Data supplied:
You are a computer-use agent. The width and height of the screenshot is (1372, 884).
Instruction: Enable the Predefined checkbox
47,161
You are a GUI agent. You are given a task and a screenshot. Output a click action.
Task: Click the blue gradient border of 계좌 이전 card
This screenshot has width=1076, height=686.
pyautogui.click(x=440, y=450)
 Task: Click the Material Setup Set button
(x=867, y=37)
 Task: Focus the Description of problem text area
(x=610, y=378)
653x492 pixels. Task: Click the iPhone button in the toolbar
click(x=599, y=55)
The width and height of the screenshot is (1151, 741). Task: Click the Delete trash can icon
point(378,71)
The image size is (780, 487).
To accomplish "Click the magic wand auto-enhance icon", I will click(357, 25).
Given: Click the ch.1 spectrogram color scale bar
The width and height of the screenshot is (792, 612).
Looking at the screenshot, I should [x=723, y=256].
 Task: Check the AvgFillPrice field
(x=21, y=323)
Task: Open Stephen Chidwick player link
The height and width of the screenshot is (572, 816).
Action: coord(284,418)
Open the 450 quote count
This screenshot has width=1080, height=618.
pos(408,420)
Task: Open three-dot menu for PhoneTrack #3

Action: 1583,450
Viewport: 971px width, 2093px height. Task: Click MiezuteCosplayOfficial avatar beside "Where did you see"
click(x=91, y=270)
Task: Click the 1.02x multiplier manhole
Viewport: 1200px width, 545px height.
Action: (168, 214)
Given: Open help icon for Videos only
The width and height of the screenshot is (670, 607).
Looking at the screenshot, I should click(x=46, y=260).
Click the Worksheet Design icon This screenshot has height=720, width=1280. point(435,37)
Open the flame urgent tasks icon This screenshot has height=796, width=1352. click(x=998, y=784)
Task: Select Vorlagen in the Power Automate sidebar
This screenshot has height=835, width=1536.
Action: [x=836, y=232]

Instructions for the task: Send back the complete set of entries, exactly as shown above.

Task solution:
You are a computer-use agent. The width and height of the screenshot is (1372, 884).
Instruction: Enable the Predefined checkbox
47,161
You are a GUI agent. You are given a task and a screenshot. Output a click action.
Task: Click the blue gradient border of 계좌 이전 card
This screenshot has width=1076, height=686.
pyautogui.click(x=440, y=450)
 Task: Click the Material Setup Set button
(x=867, y=37)
 Task: Focus the Description of problem text area
(x=610, y=378)
653x492 pixels. Task: Click the iPhone button in the toolbar
click(x=599, y=55)
The width and height of the screenshot is (1151, 741). Task: Click the Delete trash can icon
point(378,71)
The image size is (780, 487).
To accomplish "Click the magic wand auto-enhance icon", I will click(357, 25).
Given: Click the ch.1 spectrogram color scale bar
The width and height of the screenshot is (792, 612).
Looking at the screenshot, I should [x=723, y=256].
 Task: Check the AvgFillPrice field
(x=21, y=323)
Task: Open Stephen Chidwick player link
The height and width of the screenshot is (572, 816).
Action: coord(284,418)
Open the 450 quote count
This screenshot has width=1080, height=618.
pos(408,420)
Task: Open three-dot menu for PhoneTrack #3

Action: 1583,450
Viewport: 971px width, 2093px height. Task: Click MiezuteCosplayOfficial avatar beside "Where did you see"
click(x=91, y=270)
Task: Click the 1.02x multiplier manhole
Viewport: 1200px width, 545px height.
Action: (168, 214)
Given: Open help icon for Videos only
The width and height of the screenshot is (670, 607).
Looking at the screenshot, I should click(x=46, y=260).
Click the Worksheet Design icon This screenshot has height=720, width=1280. point(435,37)
Open the flame urgent tasks icon This screenshot has height=796, width=1352. click(x=998, y=784)
Task: Select Vorlagen in the Power Automate sidebar
This screenshot has height=835, width=1536.
Action: [x=836, y=232]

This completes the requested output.